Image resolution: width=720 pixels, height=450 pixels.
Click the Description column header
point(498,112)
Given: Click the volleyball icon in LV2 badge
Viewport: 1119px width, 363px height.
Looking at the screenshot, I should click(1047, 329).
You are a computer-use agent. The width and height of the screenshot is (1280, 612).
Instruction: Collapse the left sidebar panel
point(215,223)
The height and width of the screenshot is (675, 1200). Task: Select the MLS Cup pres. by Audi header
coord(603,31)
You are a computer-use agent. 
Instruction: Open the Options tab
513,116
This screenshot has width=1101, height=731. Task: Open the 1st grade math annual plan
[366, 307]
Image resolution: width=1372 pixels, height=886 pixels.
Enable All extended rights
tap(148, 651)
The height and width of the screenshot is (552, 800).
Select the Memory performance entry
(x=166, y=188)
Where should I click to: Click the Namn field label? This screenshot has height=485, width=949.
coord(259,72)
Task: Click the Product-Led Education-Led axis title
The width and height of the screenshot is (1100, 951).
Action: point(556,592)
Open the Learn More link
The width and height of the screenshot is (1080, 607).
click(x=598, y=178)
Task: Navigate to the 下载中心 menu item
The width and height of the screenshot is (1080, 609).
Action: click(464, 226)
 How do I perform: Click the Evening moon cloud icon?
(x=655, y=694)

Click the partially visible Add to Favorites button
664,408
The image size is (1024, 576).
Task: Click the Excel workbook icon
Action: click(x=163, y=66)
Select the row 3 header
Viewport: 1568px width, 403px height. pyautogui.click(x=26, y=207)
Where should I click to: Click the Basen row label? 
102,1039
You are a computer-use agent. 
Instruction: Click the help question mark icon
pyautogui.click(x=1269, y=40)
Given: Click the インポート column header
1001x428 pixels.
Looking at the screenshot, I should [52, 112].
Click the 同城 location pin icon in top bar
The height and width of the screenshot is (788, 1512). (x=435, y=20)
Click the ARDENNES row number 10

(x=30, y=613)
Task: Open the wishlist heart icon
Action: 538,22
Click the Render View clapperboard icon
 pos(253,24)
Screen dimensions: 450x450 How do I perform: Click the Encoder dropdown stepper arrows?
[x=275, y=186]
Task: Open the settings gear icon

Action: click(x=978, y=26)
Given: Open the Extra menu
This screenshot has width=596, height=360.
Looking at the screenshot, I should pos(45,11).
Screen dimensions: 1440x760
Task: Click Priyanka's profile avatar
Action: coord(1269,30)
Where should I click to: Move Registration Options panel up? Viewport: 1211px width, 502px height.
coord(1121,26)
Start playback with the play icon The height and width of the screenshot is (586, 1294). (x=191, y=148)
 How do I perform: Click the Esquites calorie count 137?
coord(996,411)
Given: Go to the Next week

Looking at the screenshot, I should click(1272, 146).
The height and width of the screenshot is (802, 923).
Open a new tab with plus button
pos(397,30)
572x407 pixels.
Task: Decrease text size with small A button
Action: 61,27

> _WORK REQUEST_: Word for word, write out all of the entries again.

> _OUTPUT OF THE TASK_:
Image resolution: width=720 pixels, height=450 pixels.
Click the Description column header
point(498,112)
Given: Click the volleyball icon in LV2 badge
Viewport: 1119px width, 363px height.
Looking at the screenshot, I should click(1047, 329).
You are a computer-use agent. The width and height of the screenshot is (1280, 612).
Instruction: Collapse the left sidebar panel
point(215,223)
The height and width of the screenshot is (675, 1200). Task: Select the MLS Cup pres. by Audi header
coord(603,31)
You are a computer-use agent. 
Instruction: Open the Options tab
513,116
This screenshot has width=1101, height=731. Task: Open the 1st grade math annual plan
[366, 307]
Image resolution: width=1372 pixels, height=886 pixels.
Enable All extended rights
tap(148, 651)
The height and width of the screenshot is (552, 800).
Select the Memory performance entry
(x=166, y=188)
Where should I click to: Click the Namn field label? This screenshot has height=485, width=949.
coord(259,72)
Task: Click the Product-Led Education-Led axis title
The width and height of the screenshot is (1100, 951).
Action: point(556,592)
Open the Learn More link
The width and height of the screenshot is (1080, 607).
click(x=598, y=178)
Task: Navigate to the 下载中心 menu item
The width and height of the screenshot is (1080, 609).
Action: click(464, 226)
 How do I perform: Click the Evening moon cloud icon?
(x=655, y=694)

Click the partially visible Add to Favorites button
664,408
The image size is (1024, 576).
Task: Click the Excel workbook icon
Action: click(x=163, y=66)
Select the row 3 header
Viewport: 1568px width, 403px height. pyautogui.click(x=26, y=207)
Where should I click to: Click the Basen row label? 
102,1039
You are a computer-use agent. 
Instruction: Click the help question mark icon
pyautogui.click(x=1269, y=40)
Given: Click the インポート column header
1001x428 pixels.
Looking at the screenshot, I should [52, 112].
Click the 同城 location pin icon in top bar
The height and width of the screenshot is (788, 1512). (x=435, y=20)
Click the ARDENNES row number 10

(x=30, y=613)
Task: Open the wishlist heart icon
Action: 538,22
Click the Render View clapperboard icon
 pos(253,24)
Screen dimensions: 450x450 How do I perform: Click the Encoder dropdown stepper arrows?
[x=275, y=186]
Task: Open the settings gear icon

Action: click(x=978, y=26)
Given: Open the Extra menu
This screenshot has width=596, height=360.
Looking at the screenshot, I should pos(45,11).
Screen dimensions: 1440x760
Task: Click Priyanka's profile avatar
Action: coord(1269,30)
Where should I click to: Move Registration Options panel up? Viewport: 1211px width, 502px height.
coord(1121,26)
Start playback with the play icon The height and width of the screenshot is (586, 1294). (x=191, y=148)
 How do I perform: Click the Esquites calorie count 137?
coord(996,411)
Given: Go to the Next week

Looking at the screenshot, I should click(1272, 146).
The height and width of the screenshot is (802, 923).
Open a new tab with plus button
pos(397,30)
572x407 pixels.
Task: Decrease text size with small A button
Action: 61,27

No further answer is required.